You can explore many of the park’s features by taking the Lassen Volcanic National Park Highway, which runs through the park -- a good option if you’re limited on time. Along the way, you’ll want to stop for a hike through Bumpass Hell, the park’s largest area of hydrothermal activity with bubbling hot springs, mud pots and steam vents known as fumaroles -- just be sure to stay safely on the boardwalk trail.
Lassen Peak, the park’s active yet dormant plug dome volcano, offers a strenuous yet manageable three- to five-hour hike and beautiful views. You’ll also want to visit sparkling Manzanita Lake, where you can swim, rent kayaks, visit a small museum about Lassen Peak’s 1914 eruption and even spend the night at a campsite and rustic cabin. Cinder Cone, a 700-foot tall volcano of ash and debris, is also a wild sight.

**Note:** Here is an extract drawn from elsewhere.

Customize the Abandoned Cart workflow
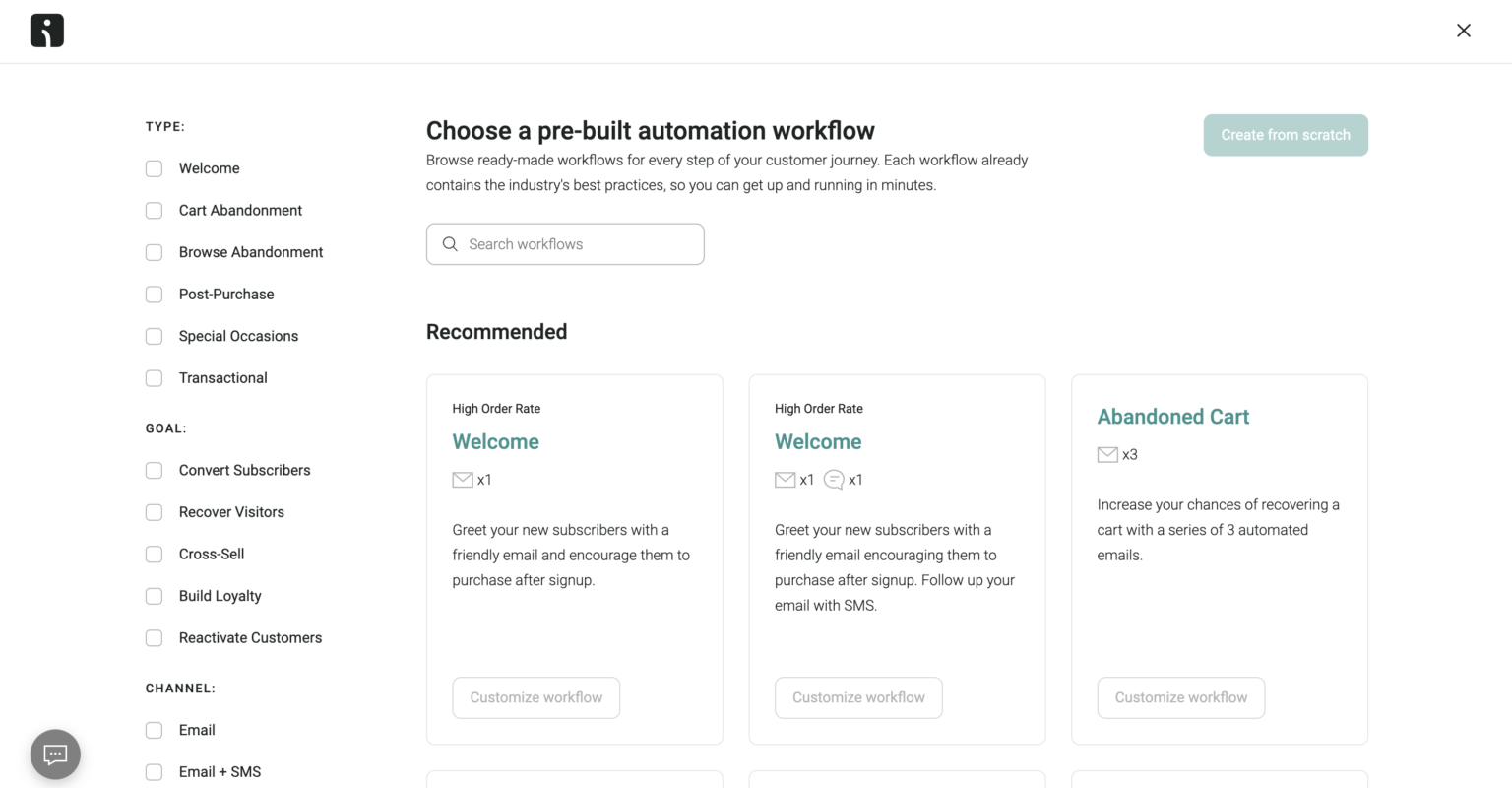The height and width of the screenshot is (788, 1512). click(x=1180, y=697)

The best times to visit are from July to mid-October, unless you’re looking for a cross-country skiing or snowshoeing adventure during the snowier months.

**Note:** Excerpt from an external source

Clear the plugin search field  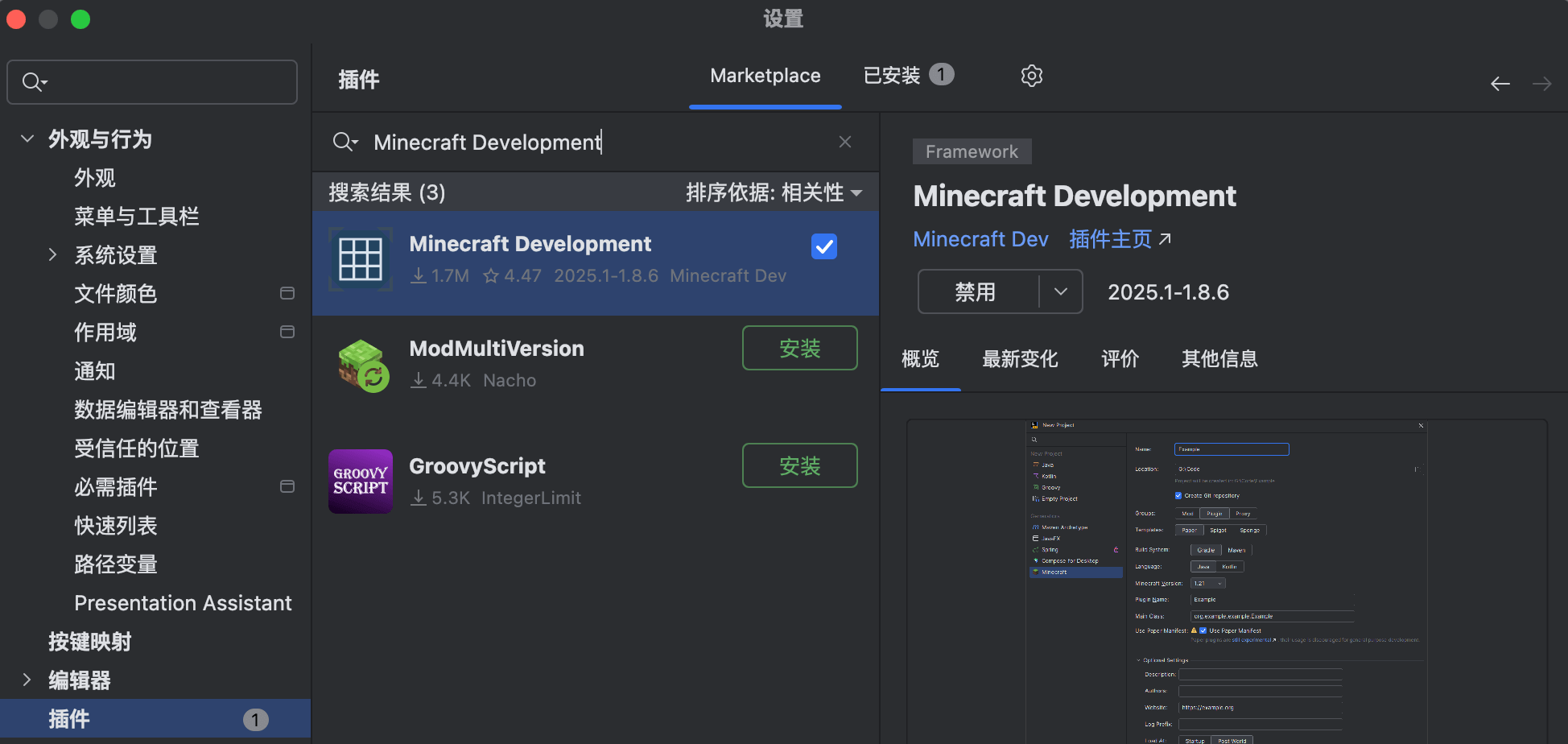click(x=844, y=142)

EurekaVictoria Ditkovsky / Shutterstock.com
Tucked along the shoreline of Humboldt Bay in northwestern California, Eureka offers a hidden retreat that’s full of history and natural beauty. Stroll around the Old Town district to see incredibly ornate Victorian homes and storefronts from the region’s late 19th-century logging heyday, while also exploring some great galleries and shopping along the way.
Visit the Maritime Museum and take a cruise around the harbor on the 1910 ferry Makadet, which boasts the smallest licensed bar in the state. You’ll also want to check out Taste, a relatively new oyster bar inside the Humboldt Bay Tourism Center, where you can sample the region’s famous bivalves along with locally produced wine, beer, cheese, chocolate and more. You’ll also want to grab a hearty breakfast at the iconic Samoa Cookhouse, which began serving meals for the lumber camp back in 1890.
And depending on which direction your road trip takes you -- or how much time you have -- you can either head north to visit the soaring giants of the Redwood National Forest or explore the spectacular wilderness of the Lost Coast to the south.
Bodie Ghost Town
Once a booming gold-mining town in the late 19th-century, Bodie is now one of the largest and best-preserved ghost towns in the country -- and definitely worth a road trip.
Home to roughly 10,000 people at its height, the gold rush town was said to host over 60 saloons, gambling halls and brothels, and was considered one of the wildest and most violent mining towns in the West. But once the gold ran out and the town was struck by several fires and other hardships, residents eventually abandoned the town. The last left in the late 1950s, in many cases ditching any possessions they couldn’t carry with them and leaving the town in a state of arrested decay.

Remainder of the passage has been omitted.